Though there is no express provision in sub-section (6) or any other provision of Section 206C of the Income Tax Act regarding issuance of notice and affording hearing to such a person before passing an order thereunder, nonetheless, it is evident that an order passed under Section 206C(6) of the Income Tax Act, as in the present case, is prejudicial to the person concerned as such an order entails adverse civil consequences.
It is trite law that when an order entails adverse civil consequences or is prejudicial to the person concerned, it is essential that principles of natural justice are followed. In the instant case, though show cause notice was issued to the assessee to which reply was also filed, the same would not be adequate having regard to the consequences that such an order passed under Section 206C(6) of the Income Tax Act would entail.

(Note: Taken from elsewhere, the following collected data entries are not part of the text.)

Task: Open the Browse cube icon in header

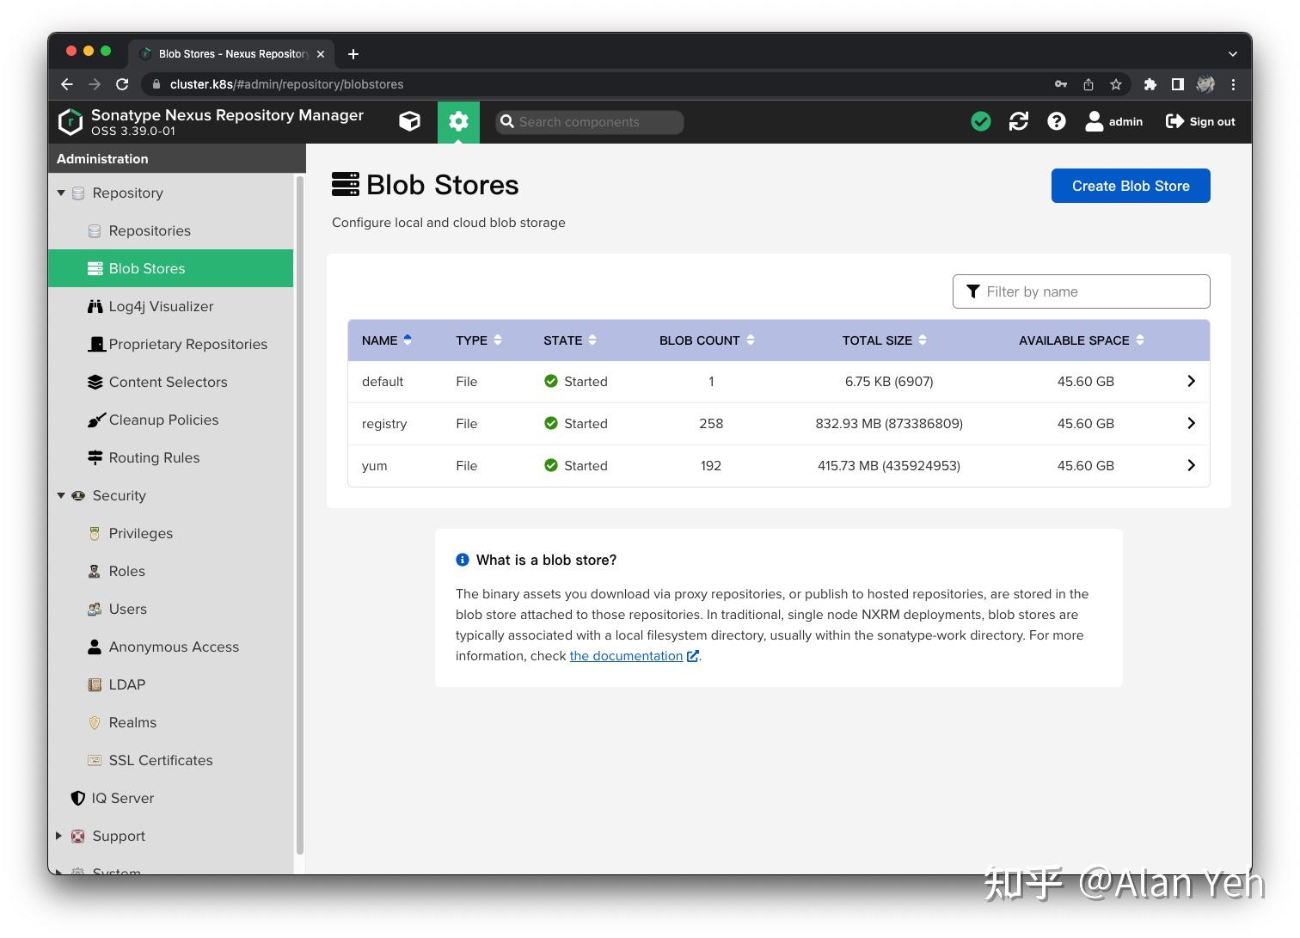Action: [x=409, y=121]
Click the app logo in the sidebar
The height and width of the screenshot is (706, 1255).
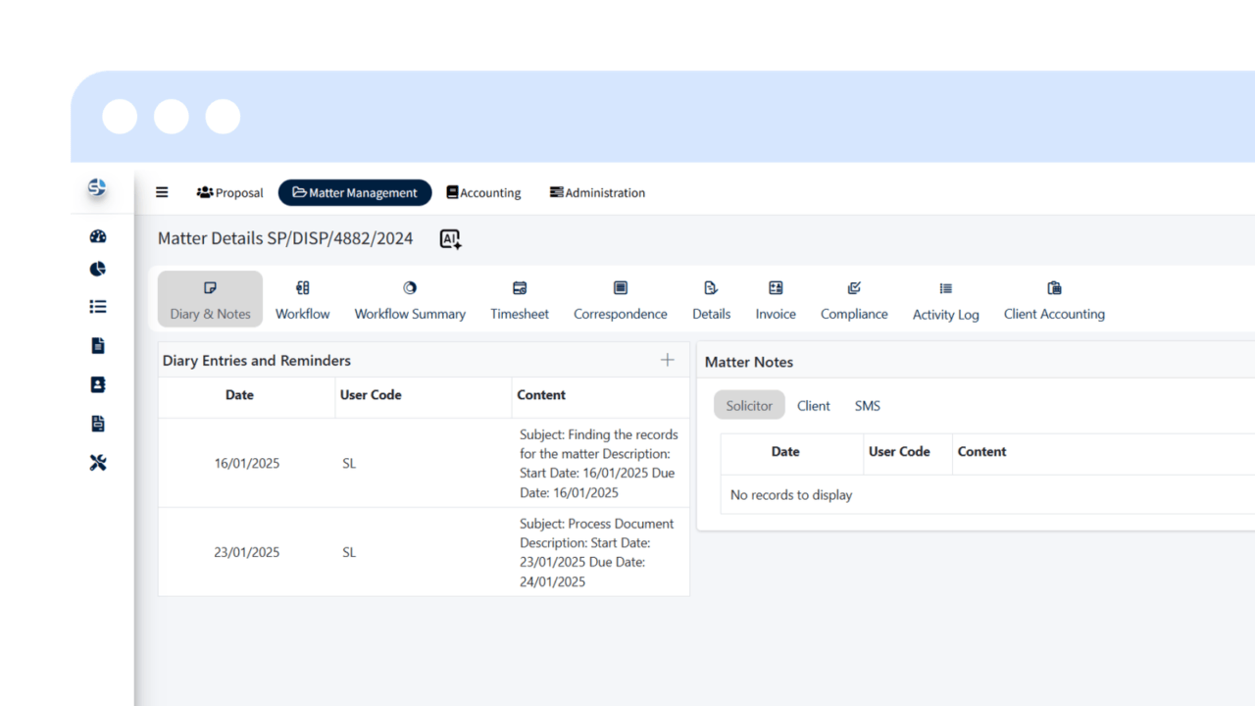coord(97,187)
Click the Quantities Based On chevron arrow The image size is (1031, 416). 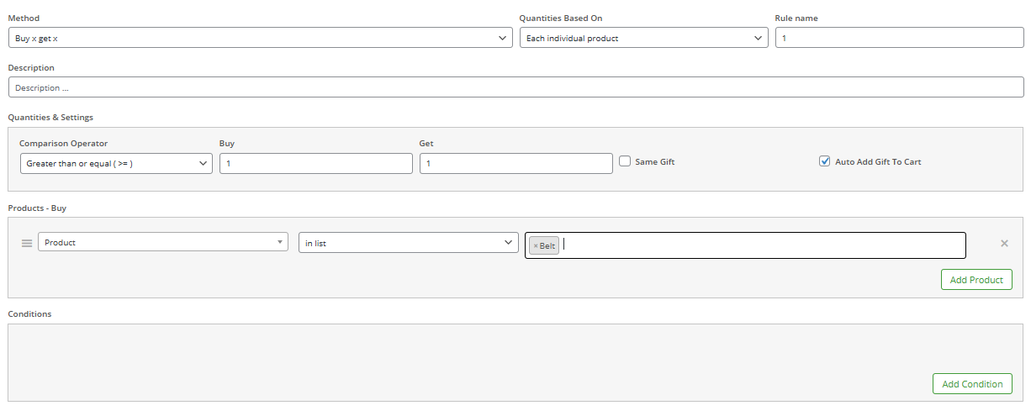[759, 38]
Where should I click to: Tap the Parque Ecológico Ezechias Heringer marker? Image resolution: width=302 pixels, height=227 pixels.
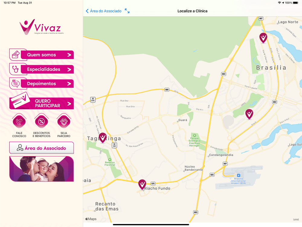tap(194, 136)
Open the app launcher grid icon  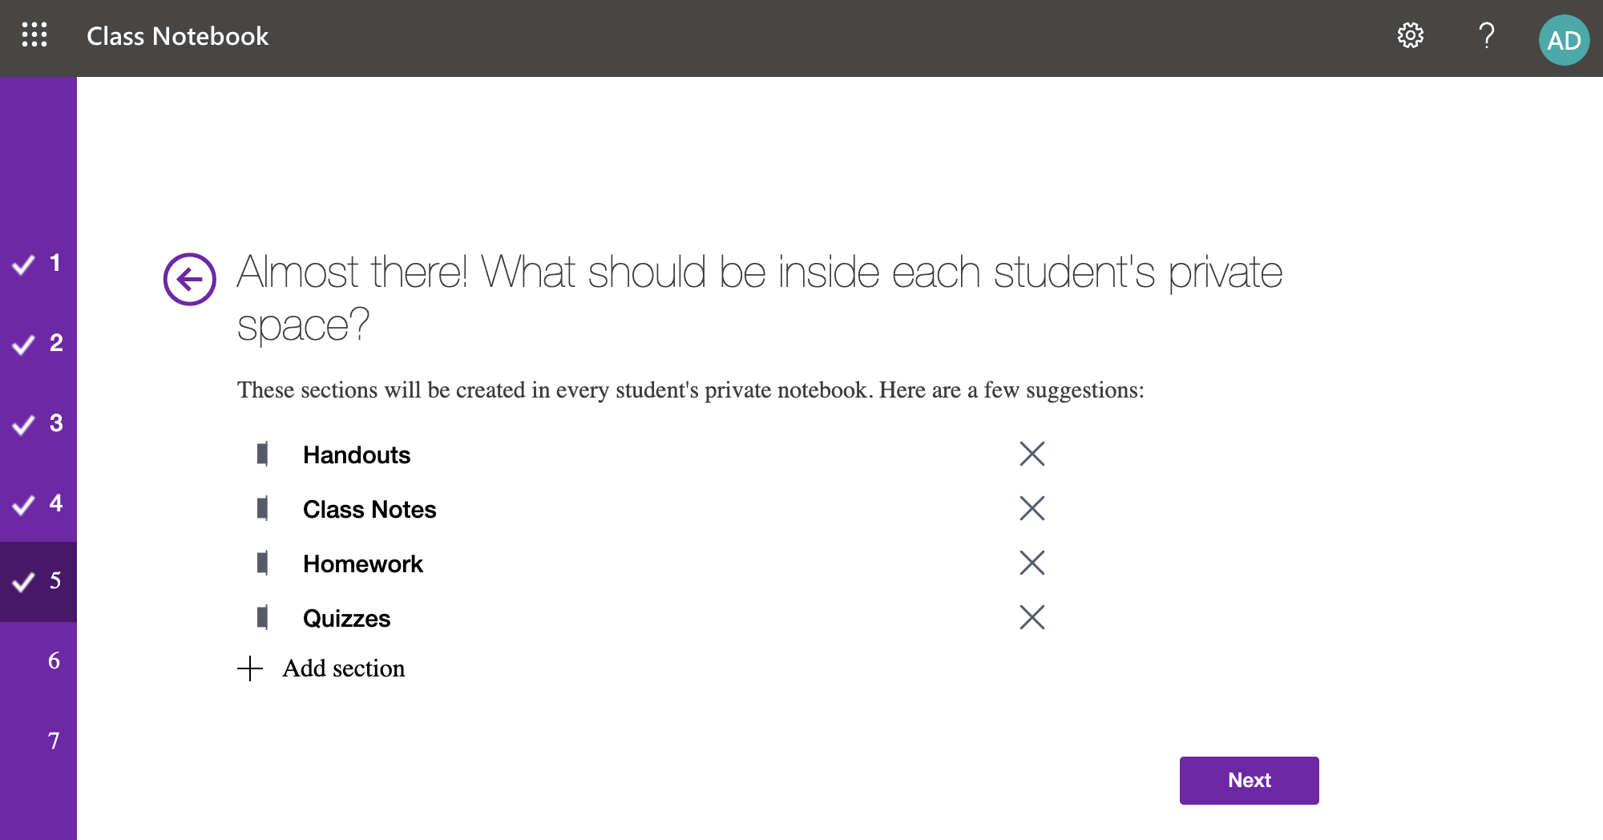(34, 35)
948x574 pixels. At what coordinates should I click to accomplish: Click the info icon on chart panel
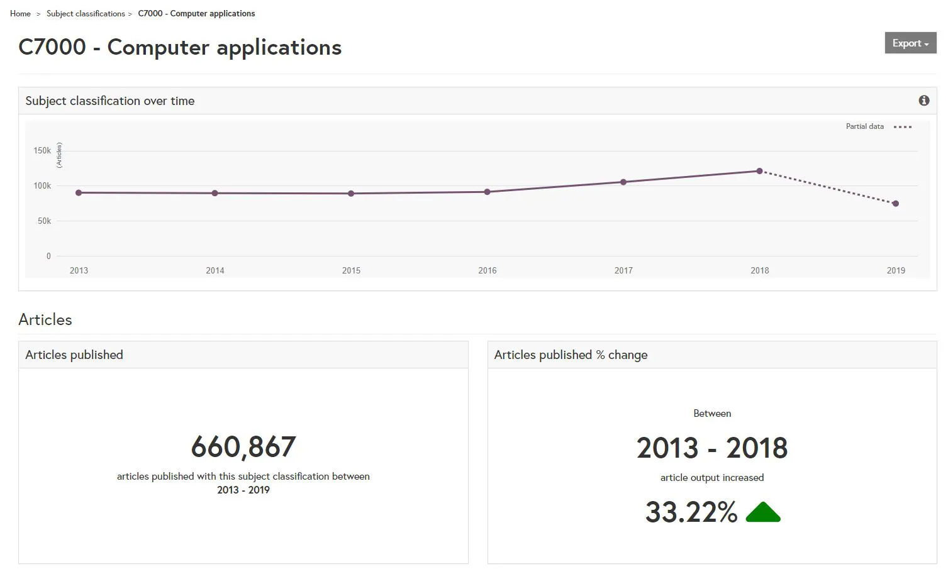923,101
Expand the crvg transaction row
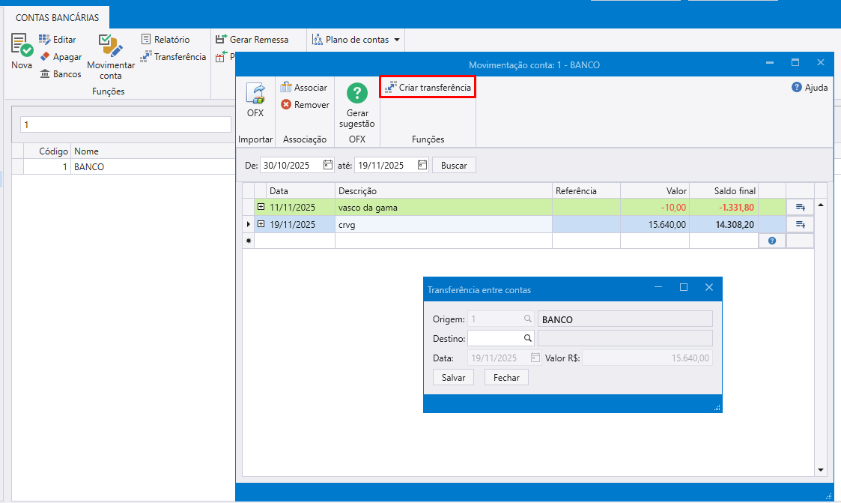The height and width of the screenshot is (503, 841). (x=261, y=224)
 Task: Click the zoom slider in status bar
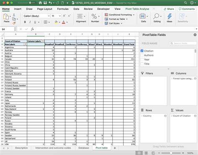[171, 153]
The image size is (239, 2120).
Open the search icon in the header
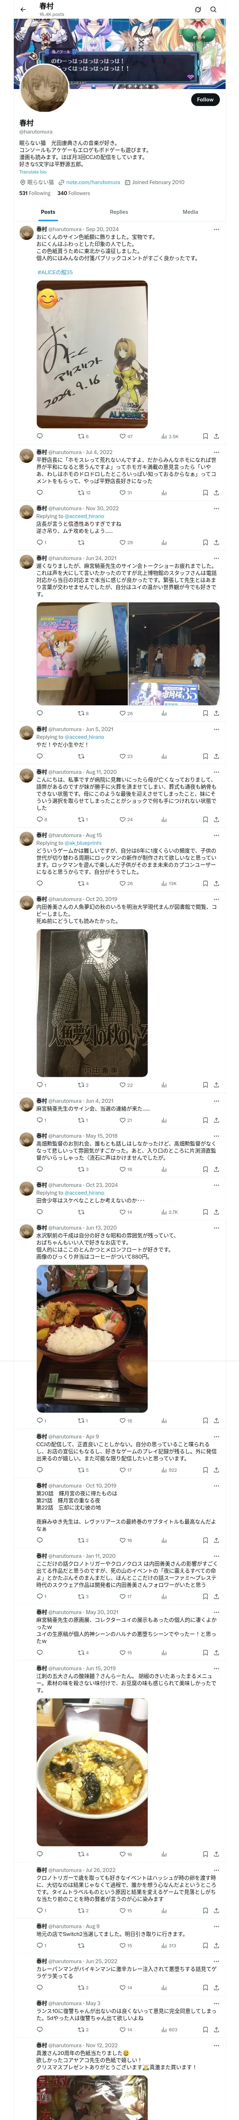(213, 10)
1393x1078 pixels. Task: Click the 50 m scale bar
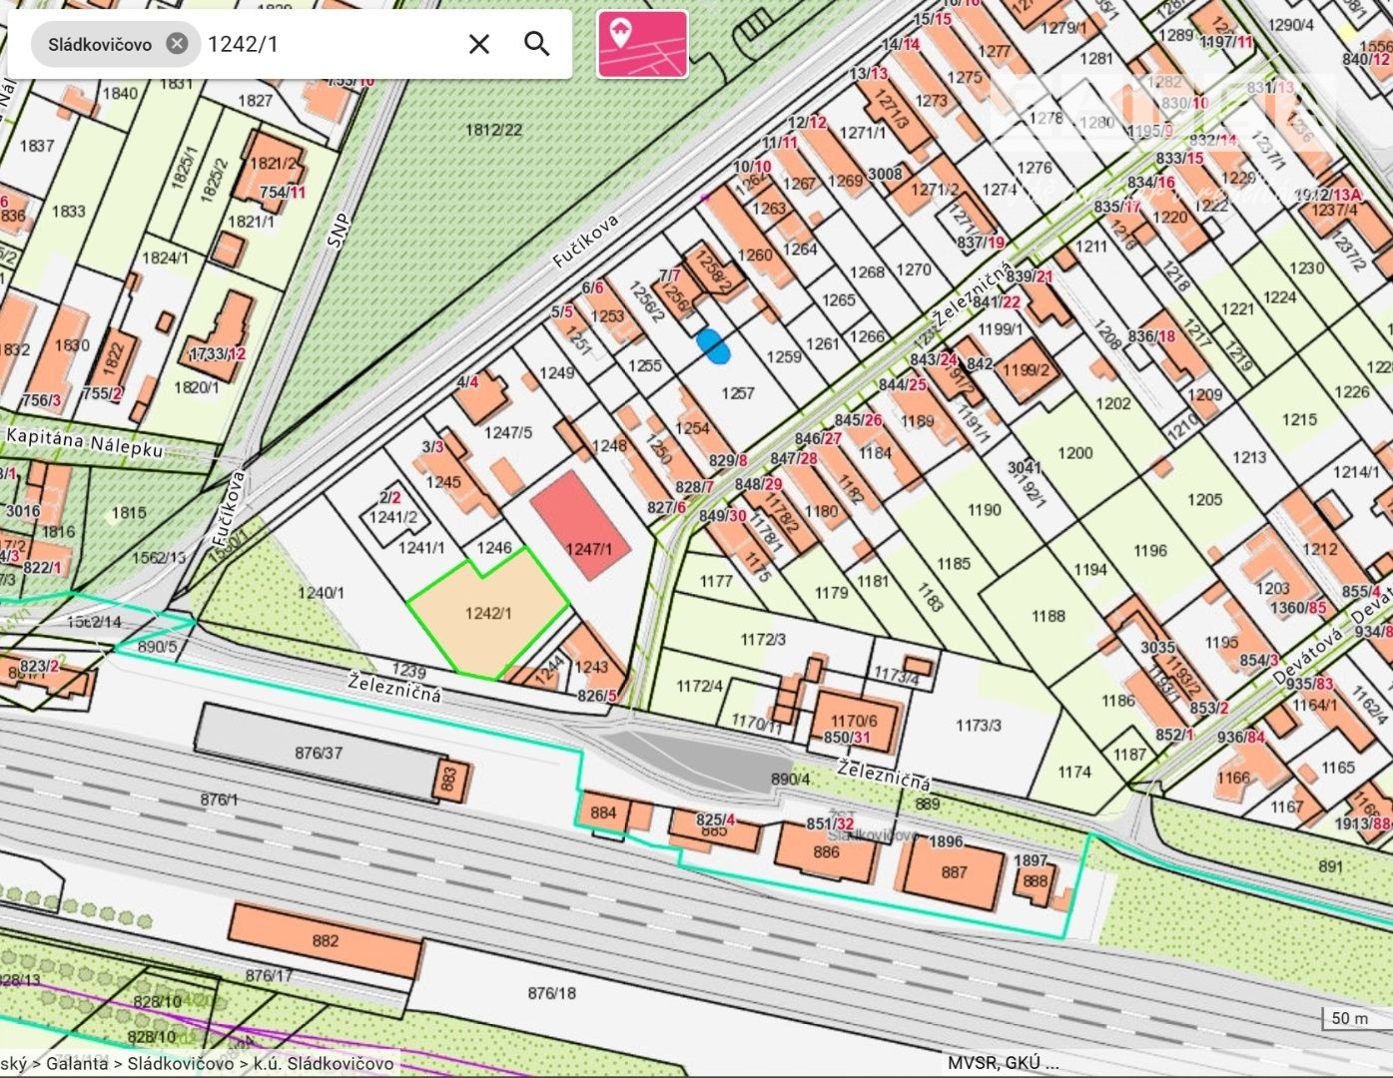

Even though the statute may be silent regarding notice and hearing, the court would read into such provision the inherent requirement of notice and hearing before a prejudicial order is passed. We, therefore, hold that before an order is passed under Section 206C of the Income Tax Act, it is incumbent upon the assessing officer to put the person concerned to notice and afford him an adequate and reasonable opportunity of hearing, including a personal hearing.
Thus, the question framed in paragraph 3 above, is answered in the negative by holding that Section 206C of the Income Tax Act is not applicable in respect of Mysore Sales and that the liquor vendors(contractors) who bought the vending rights from the appellant on auction cannot be termed as “buyers” within the meaning of Explanation(a) to Section 206C of the Income Tax Act. We also hold that the High Court was not justified in dismissing the writ petitions and consequently, the writ appeal challenging the orders.